= EXTRACT TO READ =
..........
Asthma: severity of attacks linked to nasal microbiota
The microbiota of the respiratory tract appears to play an important role in asthma. Some bacteria in the nasal microbiota are thought to be associated with an improvement in the disease, while others are linked to serious attacks.
About this article
The relationship between asthma and the microbiota in the respiratory tract of asthmatic children is still poorly understood. A prospective study analyzed the links between the relative abundance of bacteria in 319 nasal samples collected at two points in time–with asthma under control and at the onset of an attack–and asthma attacks suffered by 254 school-age children with Stage 2 asthma, 75.7% of whom experienced an attack during the 320 days of follow-up (with two attacks for 43.4% of the children included in the follow-up period).
..........
= THE DATA =

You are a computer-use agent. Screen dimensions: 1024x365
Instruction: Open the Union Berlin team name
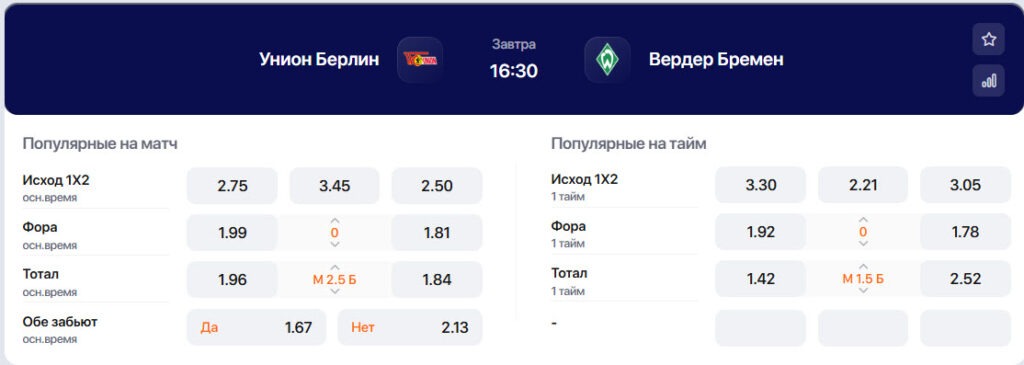pos(319,59)
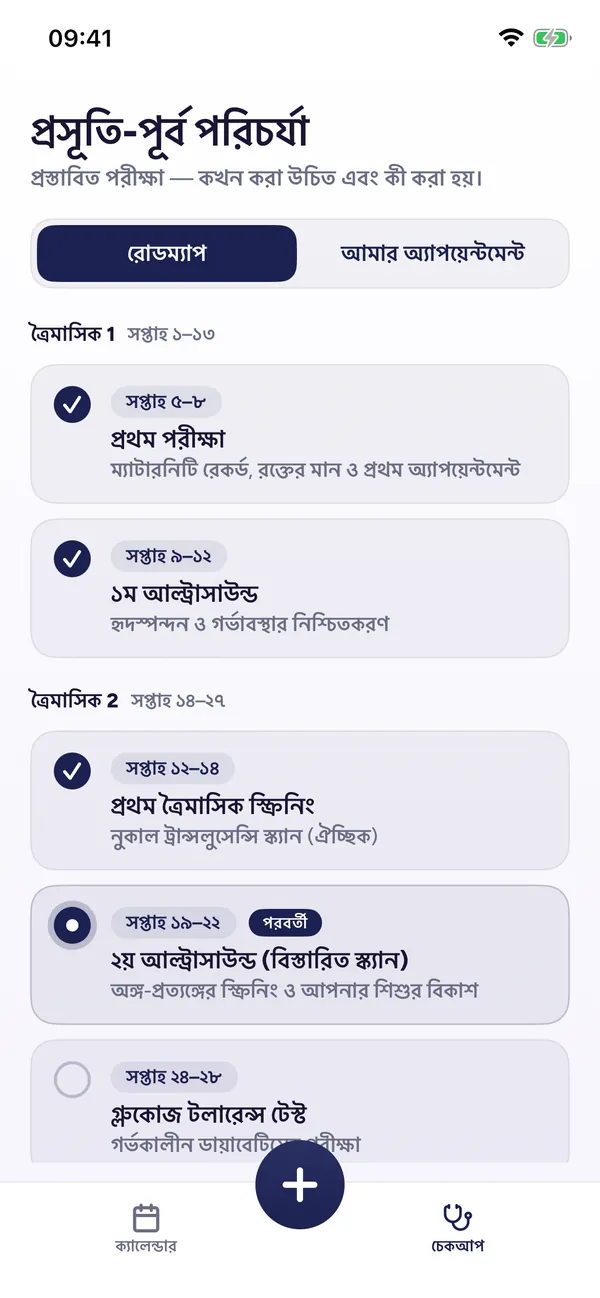The height and width of the screenshot is (1298, 600).
Task: Tap the পরবর্তী badge
Action: [x=285, y=922]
..........
= BRIEF 1 =
According to the asthma article, how many nasal samples were analyzed in the study?
= BRIEF 2 =
Duplicate the asthma article from "Asthma: severity of" to "the follow-up period).".
= BRIEF 3 =
List every number written in digits in the final paragraph of the asthma article.

= ANSWER SECTION 1 =
319

= ANSWER SECTION 2 =
Asthma: severity of attacks linked to nasal microbiota
The microbiota of the respiratory tract appears to play an important role in asthma. Some bacteria in the nasal microbiota are thought to be associated with an improvement in the disease, while others are linked to serious attacks.
About this article
The relationship between asthma and the microbiota in the respiratory tract of asthmatic children is still poorly understood. A prospective study analyzed the links between the relative abundance of bacteria in 319 nasal samples collected at two points in time–with asthma under control and at the onset of an attack–and asthma attacks suffered by 254 school-age children with Stage 2 asthma, 75.7% of whom experienced an attack during the 320 days of follow-up (with two attacks for 43.4% of the children included in the follow-up period).

= ANSWER SECTION 3 =
319, 254, 2, 75.7%, 320, 43.4%